The Huawei Mate 9 Pro was envisioned as a premium product, and you can tell by the involvement of Porsche Design. But even losing the pricey logos, the superior design and appearance are easy to spot.

Huawei Mate 9 Pro review

The curved front glass is an immediate attention grabber. The Galaxy S6 edge originally established the double-edge design, and it was successfully continued as a trend by the Galaxy S7 edge. Huawei's intent to be edgy might have gone a bit too far, though, as the Mate 9 Pro looks are a bit too S7 edge-y, pun intended.

The Huawei Mate 9 Pro may not be unique, but that's true for almost any phone these days.

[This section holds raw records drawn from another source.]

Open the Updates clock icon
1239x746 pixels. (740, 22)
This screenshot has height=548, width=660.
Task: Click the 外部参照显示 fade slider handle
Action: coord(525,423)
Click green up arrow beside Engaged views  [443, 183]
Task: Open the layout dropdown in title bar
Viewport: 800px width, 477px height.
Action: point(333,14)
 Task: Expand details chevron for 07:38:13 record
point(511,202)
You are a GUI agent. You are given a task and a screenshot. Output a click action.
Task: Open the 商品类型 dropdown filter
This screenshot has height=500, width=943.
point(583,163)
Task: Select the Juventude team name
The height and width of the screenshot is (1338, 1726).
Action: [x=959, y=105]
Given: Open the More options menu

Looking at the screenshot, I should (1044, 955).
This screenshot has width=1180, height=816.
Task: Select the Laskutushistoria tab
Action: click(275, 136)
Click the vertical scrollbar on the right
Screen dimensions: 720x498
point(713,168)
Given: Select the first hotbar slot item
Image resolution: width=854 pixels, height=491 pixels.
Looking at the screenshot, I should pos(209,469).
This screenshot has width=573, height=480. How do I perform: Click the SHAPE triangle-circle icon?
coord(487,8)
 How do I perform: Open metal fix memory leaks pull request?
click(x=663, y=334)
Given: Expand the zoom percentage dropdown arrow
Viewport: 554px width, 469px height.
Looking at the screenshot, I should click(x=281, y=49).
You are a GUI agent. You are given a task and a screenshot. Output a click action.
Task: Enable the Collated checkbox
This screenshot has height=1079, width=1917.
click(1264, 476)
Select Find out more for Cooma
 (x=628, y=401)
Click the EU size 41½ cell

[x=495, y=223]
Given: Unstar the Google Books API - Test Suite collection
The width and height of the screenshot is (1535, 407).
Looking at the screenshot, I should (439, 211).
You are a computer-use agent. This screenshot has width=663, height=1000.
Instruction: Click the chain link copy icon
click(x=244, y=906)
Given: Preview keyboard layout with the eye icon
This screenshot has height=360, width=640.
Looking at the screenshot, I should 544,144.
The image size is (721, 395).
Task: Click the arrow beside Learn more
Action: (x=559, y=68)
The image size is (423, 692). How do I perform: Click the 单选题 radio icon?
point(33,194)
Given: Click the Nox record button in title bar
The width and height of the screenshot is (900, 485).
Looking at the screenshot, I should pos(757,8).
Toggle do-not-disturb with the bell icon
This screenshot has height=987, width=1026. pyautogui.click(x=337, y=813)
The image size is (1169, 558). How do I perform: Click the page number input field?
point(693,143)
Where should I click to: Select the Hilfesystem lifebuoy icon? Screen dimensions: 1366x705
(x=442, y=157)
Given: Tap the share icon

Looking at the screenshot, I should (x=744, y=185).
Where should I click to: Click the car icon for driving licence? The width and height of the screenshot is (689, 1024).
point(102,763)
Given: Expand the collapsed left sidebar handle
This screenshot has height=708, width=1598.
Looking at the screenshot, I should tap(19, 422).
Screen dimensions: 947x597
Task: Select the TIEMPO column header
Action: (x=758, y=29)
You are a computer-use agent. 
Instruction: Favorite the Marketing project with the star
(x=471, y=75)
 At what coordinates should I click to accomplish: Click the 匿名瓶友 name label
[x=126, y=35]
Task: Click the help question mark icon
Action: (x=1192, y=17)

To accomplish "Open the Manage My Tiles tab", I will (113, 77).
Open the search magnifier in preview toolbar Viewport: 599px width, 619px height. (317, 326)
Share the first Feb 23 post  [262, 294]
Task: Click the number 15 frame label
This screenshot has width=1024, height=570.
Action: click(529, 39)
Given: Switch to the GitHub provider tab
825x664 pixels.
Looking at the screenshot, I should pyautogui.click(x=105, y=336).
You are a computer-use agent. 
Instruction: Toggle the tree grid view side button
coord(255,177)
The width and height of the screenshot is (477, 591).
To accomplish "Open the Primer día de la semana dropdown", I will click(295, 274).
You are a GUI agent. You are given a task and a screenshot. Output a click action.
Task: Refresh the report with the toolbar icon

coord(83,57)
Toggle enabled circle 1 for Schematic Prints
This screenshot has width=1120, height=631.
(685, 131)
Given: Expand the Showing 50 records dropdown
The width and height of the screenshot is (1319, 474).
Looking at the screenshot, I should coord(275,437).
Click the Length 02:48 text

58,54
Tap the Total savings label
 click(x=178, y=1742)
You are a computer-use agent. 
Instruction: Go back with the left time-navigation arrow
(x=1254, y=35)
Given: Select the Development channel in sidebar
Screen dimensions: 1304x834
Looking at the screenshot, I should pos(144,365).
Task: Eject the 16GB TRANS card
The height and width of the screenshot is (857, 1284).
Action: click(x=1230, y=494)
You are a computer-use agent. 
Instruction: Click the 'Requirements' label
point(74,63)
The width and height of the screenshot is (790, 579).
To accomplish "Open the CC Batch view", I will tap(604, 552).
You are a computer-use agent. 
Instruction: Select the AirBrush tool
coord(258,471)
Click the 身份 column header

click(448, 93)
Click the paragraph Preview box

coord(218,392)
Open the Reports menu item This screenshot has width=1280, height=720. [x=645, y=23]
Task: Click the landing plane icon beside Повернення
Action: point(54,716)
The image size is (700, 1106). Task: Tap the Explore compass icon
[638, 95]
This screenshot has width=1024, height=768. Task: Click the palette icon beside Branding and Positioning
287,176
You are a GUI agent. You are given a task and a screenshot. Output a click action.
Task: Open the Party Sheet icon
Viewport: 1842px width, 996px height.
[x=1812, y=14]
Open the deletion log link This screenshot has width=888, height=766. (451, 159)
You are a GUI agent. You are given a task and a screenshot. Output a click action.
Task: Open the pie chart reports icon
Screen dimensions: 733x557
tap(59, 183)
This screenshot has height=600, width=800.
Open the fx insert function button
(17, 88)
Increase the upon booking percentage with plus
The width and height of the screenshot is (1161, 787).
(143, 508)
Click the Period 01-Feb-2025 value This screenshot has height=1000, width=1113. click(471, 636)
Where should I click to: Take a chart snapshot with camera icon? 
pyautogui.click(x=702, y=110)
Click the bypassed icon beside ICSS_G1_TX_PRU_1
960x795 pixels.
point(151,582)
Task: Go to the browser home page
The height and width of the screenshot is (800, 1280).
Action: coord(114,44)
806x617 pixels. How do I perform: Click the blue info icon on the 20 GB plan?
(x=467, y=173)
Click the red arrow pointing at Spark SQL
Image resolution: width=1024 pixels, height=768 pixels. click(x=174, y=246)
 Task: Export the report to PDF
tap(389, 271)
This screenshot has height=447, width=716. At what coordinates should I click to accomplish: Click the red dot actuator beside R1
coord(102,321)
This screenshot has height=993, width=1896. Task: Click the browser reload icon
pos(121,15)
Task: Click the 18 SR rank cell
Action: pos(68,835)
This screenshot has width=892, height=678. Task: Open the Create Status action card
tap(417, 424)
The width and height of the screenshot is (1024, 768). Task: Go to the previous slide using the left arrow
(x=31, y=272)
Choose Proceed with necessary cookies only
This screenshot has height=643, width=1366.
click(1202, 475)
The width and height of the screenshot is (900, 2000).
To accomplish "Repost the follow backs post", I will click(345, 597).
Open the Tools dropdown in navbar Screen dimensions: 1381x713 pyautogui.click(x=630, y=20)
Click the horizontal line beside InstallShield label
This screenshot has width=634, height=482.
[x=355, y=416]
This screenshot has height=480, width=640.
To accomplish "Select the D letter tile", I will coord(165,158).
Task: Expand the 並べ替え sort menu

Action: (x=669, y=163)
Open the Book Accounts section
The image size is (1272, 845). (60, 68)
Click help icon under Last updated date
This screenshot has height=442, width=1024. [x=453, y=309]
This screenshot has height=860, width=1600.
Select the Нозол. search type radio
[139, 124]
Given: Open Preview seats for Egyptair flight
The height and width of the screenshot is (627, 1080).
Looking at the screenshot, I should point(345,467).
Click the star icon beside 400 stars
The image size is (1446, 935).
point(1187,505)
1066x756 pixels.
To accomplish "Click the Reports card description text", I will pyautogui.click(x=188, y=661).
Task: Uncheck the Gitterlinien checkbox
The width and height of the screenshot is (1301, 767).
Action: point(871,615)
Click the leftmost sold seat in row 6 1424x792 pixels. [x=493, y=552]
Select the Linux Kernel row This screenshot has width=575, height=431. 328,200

It's the build quality and sturdiness that matter the most and the Mate 9 Pro has got them just right. The curved glass fits perfectly into the metal shell, and there are no gaps whatsoever. Handling the Mate 9 Pro is a premium experience by our book, though all these curves hardly help with the handling.

The Huawei Mate 9 Pro measures 152 x 75 x 7.5mm, which is about right for a 5.5-incher and it's very close to the Galaxy S7 edge's measurements. As expected, the Mate 9 Pro is smaller than the Mate 9, and also lighter, but it's 12g heavier than the Galaxy S7 edge.


Weight: 169g What's this?

Thickness: 7.5 mm What's this?

The Huawei Mate 9 Pro has a lot to show on the surface - there is an IR blaster on the top. On the left, you can find the dual-SIM slot, no memory expansion, sorry. At the bottom is the primary speaker, while the earpiece doubles as a secondary speaker and thus creating a stereo effect.

The Home key is really special, though. For starters, it is not clickable; it reacts to taps only. It also has an embedded fingerprint scanner, which has one of the fastest and most accurate sensors we've encountered to date. Oh, and it's always-on so you can wake the phone from standby just by touching it.

The Home key surprises continued once we dug into the Settings menu. You can opt to disable the other two cleverly hidden, though backlighted capacitive keys, and make the Home key a multi-functional tool - one tap for Back, long tap for Home, and swipe left or right on its surface for Task Switcher. It's like Meizu's mTouch key, but even better.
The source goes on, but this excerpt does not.